The Brits are in the meantime arriving in strength, and will cover now half the western crossing points in force. Any crossing there will not happen in a hurry. There are still plenty covered only by bashed up troops though that will have to do for another 24 hrs before they are safe and dry...
Things are certainly getting more desperate for both sides as the day goes by. The Germans increase their lodging on the west side of the Meuse river near Givet, and manage to cross just a few miles north as well, threatening the main crossing at Dinant now from both sides of the river. The Brits however are pouring reinforcements into the area, and while the river has been breached, the Allied position on the west bank looks more and more comfortable (though with only 1 hex left to go for the Germans....).
The German Bridgehead across the Meuse
A morale victory goes to the Germans with the 501st regiment of the Screaming Eagles surrendering after being cut of f for days with no prospect of relief any time soon. If the 2nd regiment just bit further west would throw in the towel tomorrow as well, then north south traffic in the centre of the German position would become considerably easier.
Only little progress is made in the sector just a bit further east. Bypassed units fight to the last man and thwart any attempts to clear those cross-road positions. The east bank is in reach now on a wider front, with often just a few miles left; crossing will be a completely different kind of animal though. The skies are slowly clearing, and the weather forecast for the coming day is good for the first time. And in 1944 this means that the skies will be swarming with Allied jabos, making German attacks increasingly unlikely to succeed.
The Allied forces bled considerably, but it might have been juuuuust enough...
The price that had to be paid...
To be continued...
- Last edited Tue Dec 25, 2012 10:11 am (Total Number of Edits: 2)

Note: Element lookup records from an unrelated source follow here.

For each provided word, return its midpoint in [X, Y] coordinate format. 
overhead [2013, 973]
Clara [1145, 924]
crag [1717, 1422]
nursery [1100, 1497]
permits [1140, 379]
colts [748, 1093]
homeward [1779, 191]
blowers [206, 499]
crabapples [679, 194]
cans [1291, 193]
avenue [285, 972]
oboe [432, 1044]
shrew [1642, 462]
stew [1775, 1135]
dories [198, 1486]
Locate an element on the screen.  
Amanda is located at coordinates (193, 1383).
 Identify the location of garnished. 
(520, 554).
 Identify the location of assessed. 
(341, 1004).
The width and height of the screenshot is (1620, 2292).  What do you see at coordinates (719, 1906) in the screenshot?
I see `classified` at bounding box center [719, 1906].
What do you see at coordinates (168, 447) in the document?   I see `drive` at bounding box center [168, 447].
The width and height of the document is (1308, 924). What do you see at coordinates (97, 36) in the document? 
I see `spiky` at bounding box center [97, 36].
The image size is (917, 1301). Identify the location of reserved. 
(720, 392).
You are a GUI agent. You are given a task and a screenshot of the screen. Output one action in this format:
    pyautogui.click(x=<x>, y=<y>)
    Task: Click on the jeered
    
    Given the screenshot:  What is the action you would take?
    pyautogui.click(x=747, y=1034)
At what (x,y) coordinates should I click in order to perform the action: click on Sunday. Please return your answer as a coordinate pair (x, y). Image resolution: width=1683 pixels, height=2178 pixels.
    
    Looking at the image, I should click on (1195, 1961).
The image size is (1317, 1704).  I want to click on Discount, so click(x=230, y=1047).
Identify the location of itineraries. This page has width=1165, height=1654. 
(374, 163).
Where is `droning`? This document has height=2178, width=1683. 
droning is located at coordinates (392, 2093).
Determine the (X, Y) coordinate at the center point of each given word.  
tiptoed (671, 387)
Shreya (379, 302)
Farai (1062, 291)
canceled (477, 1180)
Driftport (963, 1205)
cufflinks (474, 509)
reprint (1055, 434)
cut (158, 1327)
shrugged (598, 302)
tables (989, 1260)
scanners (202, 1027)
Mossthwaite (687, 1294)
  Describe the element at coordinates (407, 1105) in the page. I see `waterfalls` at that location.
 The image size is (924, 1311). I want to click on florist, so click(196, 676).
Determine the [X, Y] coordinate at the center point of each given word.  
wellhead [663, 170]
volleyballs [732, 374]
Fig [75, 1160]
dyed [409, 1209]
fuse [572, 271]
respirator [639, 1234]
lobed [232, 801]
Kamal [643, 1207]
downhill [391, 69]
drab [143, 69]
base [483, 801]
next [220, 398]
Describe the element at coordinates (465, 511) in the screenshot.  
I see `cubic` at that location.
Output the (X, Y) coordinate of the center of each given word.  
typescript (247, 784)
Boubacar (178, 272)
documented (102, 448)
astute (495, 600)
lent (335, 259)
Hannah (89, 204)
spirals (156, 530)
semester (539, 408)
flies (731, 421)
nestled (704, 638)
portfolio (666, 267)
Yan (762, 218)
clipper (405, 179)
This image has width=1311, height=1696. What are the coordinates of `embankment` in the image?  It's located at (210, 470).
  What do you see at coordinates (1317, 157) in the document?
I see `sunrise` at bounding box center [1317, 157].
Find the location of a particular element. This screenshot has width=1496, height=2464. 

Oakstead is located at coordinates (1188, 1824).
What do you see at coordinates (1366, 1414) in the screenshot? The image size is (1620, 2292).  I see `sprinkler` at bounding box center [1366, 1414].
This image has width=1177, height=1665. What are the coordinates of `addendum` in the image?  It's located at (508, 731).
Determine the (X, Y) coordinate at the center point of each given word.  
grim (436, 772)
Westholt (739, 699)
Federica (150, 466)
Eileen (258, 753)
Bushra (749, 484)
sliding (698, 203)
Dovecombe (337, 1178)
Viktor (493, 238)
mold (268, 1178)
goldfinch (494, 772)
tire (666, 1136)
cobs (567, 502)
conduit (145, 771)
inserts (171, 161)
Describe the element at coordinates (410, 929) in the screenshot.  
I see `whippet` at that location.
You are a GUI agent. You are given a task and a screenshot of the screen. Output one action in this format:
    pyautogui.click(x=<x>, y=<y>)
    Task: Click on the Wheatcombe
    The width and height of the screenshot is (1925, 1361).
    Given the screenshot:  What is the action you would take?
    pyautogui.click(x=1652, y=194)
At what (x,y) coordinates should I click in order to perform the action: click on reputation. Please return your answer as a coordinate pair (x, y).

- Posted Mon Dec 24, 2012 1:18 pm
Gotthard Heinrici (prev. Graf Strachwitz)
Wow, what a great session report! This really is nailbiting!!
Quite an amazing achievement for the Germans. January I will play this again as Germans and have taken notes. The US troops at the Monschau area seemed almost in a position to overrun the German starting lines?!
Thanks for the write up and pics!
Attaque! Toujours attaque!!
This was fun! Great AAR!!!
Really great camera work too. You make the game look very inviting.
Great read, cheers very much!
Very well, very inviting indeed. Very good game.